100km以上走ったのは半年ぶりでした。
101kmのエイド。
CP29、サポーターとの接触が許されているポイントですが、武内さんの姿は見えません。
ご主人の応援に来ている日本の奥様が、「明子ちゃんはアニータと合流して、大丈夫って、心配いらないって」と伝言をくださいましたが、わたしはもう、明子のことはどうでも良くなっていました。水分を補給するのに必死で、ジュースを胃にだぶだぶ流し込みながら、「もう会えないと思ってる、大丈夫。」硬い表情で答えました。
ほんとは少しだけ、このエイドで会えるかなって期待していたのでした。
撮影に備えて一瞬だけフォームをかっこよく正してみたり、「どうしたの!? 速いじゃん!」って驚かれる心づもりをしてみたり。
日も暮れかけてやっと涼しく、脚は重いけど、今が一番走り易い時間帯です。
遥か前方にぼんやりと、タンクトップの女性が腰をかがめています。車のドアを開け閉めしている様子。
アニータだという確信はありません。
人の名前を間違えるのは、大会前にさんざんやらかしました。
もう今は、人違いでしたって顔すればいいや、別に今さら恥ずかしくないや。
もう今は、人違いでしたって顔すればいいや、別に今さら恥ずかしくないや。
わたしは心細かったのかもしれません。なんとなく寂しくて、自分の声が聞きたくなって、「アニータ!」そう大きく叫ぶと、
アニータ!?
本物?
アニータっぽい人は振り向いてくれたけど、顔すらうろ覚えだったわたしは彼女が本物のアニータだとはにわかに信じられず、呼びかけておきながら小首をかしげてしまいました。
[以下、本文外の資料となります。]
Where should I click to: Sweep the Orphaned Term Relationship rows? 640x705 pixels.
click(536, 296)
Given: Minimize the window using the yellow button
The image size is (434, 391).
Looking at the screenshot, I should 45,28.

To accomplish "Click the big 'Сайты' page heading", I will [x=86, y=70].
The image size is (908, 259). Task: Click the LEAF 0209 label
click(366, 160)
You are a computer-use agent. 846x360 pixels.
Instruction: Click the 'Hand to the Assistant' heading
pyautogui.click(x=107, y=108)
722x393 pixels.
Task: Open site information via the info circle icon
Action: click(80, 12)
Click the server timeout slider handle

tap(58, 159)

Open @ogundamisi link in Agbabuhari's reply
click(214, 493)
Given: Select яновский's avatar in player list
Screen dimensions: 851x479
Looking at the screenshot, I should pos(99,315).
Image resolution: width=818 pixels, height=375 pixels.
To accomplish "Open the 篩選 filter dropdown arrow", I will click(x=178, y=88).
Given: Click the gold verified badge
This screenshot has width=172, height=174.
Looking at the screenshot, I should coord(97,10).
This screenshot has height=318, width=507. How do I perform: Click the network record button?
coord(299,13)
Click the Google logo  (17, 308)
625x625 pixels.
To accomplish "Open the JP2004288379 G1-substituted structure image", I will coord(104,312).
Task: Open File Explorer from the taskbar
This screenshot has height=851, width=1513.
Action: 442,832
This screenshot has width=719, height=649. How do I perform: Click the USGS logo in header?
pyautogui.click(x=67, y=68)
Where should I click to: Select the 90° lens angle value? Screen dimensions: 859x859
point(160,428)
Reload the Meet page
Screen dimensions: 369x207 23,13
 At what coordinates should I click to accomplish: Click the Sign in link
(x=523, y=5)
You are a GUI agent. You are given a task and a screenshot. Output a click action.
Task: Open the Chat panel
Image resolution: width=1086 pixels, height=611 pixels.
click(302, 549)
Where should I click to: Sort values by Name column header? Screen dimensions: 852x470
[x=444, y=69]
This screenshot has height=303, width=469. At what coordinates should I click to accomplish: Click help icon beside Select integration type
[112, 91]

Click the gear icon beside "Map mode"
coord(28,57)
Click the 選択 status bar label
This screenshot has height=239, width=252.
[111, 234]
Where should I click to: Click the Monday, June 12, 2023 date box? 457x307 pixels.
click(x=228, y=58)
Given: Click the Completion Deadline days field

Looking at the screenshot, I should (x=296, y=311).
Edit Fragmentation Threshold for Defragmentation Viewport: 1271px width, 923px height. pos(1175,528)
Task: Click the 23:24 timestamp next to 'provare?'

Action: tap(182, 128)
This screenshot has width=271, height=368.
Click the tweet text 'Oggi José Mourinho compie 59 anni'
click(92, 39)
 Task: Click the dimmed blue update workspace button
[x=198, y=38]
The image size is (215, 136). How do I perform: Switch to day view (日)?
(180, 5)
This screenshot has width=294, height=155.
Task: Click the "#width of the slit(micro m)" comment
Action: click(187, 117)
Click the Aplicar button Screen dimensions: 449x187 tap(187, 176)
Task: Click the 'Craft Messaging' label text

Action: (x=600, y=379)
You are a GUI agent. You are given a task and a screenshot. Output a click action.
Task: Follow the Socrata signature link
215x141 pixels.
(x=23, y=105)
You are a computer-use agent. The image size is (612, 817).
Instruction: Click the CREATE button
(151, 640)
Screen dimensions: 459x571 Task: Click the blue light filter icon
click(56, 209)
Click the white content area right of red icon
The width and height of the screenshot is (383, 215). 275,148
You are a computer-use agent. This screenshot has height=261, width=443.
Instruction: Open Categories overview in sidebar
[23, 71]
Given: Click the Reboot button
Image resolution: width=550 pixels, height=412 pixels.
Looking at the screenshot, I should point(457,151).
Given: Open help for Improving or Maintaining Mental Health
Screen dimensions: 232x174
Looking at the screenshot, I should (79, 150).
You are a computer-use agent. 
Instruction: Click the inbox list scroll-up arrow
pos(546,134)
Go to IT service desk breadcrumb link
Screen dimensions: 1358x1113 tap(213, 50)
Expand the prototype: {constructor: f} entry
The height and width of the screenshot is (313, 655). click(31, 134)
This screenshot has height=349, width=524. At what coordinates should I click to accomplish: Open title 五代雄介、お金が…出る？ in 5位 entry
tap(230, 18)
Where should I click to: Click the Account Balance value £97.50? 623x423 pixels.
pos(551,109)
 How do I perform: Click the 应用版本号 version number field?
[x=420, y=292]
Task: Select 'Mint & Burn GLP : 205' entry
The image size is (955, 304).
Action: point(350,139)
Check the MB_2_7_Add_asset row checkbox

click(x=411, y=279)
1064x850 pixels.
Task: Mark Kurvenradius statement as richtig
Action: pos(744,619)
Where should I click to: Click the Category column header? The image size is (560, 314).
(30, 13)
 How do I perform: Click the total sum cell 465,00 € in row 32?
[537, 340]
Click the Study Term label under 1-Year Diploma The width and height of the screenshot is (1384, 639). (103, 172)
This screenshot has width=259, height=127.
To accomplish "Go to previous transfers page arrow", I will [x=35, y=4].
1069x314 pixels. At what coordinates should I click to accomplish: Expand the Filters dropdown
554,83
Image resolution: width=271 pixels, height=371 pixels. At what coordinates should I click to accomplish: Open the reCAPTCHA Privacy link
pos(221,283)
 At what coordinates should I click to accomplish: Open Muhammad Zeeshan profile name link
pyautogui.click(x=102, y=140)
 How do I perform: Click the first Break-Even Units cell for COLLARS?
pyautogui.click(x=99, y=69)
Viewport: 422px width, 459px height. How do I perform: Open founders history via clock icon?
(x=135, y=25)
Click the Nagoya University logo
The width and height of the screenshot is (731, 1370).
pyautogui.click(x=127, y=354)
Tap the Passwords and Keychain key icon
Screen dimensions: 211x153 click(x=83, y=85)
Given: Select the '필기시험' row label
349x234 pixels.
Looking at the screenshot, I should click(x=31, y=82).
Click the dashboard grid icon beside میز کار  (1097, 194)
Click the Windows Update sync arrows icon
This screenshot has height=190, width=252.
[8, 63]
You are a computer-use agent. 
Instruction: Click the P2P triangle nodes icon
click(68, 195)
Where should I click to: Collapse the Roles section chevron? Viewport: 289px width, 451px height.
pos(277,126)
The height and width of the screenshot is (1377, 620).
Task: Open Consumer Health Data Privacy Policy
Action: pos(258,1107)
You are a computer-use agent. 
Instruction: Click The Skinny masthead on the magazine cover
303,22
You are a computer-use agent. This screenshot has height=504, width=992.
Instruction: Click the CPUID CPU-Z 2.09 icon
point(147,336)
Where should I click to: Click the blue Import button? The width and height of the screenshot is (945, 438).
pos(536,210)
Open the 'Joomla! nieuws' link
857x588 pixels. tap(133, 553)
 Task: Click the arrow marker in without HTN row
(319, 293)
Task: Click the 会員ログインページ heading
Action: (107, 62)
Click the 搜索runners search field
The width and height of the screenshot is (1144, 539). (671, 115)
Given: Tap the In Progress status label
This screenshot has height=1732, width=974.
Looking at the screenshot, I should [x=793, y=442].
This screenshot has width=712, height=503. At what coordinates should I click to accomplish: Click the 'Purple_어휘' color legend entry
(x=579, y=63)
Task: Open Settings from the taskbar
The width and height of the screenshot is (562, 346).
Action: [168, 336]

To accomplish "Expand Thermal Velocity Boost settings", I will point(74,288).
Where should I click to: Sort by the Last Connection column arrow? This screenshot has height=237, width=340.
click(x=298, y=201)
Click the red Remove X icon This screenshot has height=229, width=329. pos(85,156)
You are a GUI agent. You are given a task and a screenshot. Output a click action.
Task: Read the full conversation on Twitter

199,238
そしたら反対側のドアから日本人サイズの小さいのがころがり出てきて、あきちゃん! 本物なんだね!? 本物のアニータとあきちゃんなんだね!
「くるちゃん速い! ハズバンド、ちょっと先を走ってるよ! ていうか、よく見つけたね!!」
どうやらわたしはアニータのご主人に追いつきかけているらしく、ここでやっと、応援の車と会えたのでした。想定外の健闘です。
「ケーキあるよ!」
武内さんが紙箱の蓋を開けて傾けると、中には粉砂糖をかぶった黄金色のミルフィーユが苺の赤を抱いて輝いており、ま、まぶしい……。「何その食べにくそうな物体」とわたしは思いました。
ミルフィーユは難易度高いよ。第一、今、生クリームとかとてもじゃないけど受け付けない……。
ごめん食欲ない……。
元気なくかぶりを振ると、「何なら食べられる!?」と武内さん。
ゼリーかな…。
「わかったすぐ持ってく!」
力強い言葉通り、じきにクラクションとともに車が近づいてきました。
窓越しにウィダーインゼリーが差し出されましたが、「ここ接触エリアじゃない!」
とっさに腕を見て、「次! 123km!」と吠えました。
接触ポイント以外でのサポートはルール違反です。一応。
まあやってた人もいたっぽいし、だれも見てなけりゃ別にいいんだろうけど、って今も割と本気で思っていますが、2年連続の失格騒ぎはなんとしてでも避けなくては。迷いなくゼリーを見送りました。
自分史上最大に真面目だった瞬間です。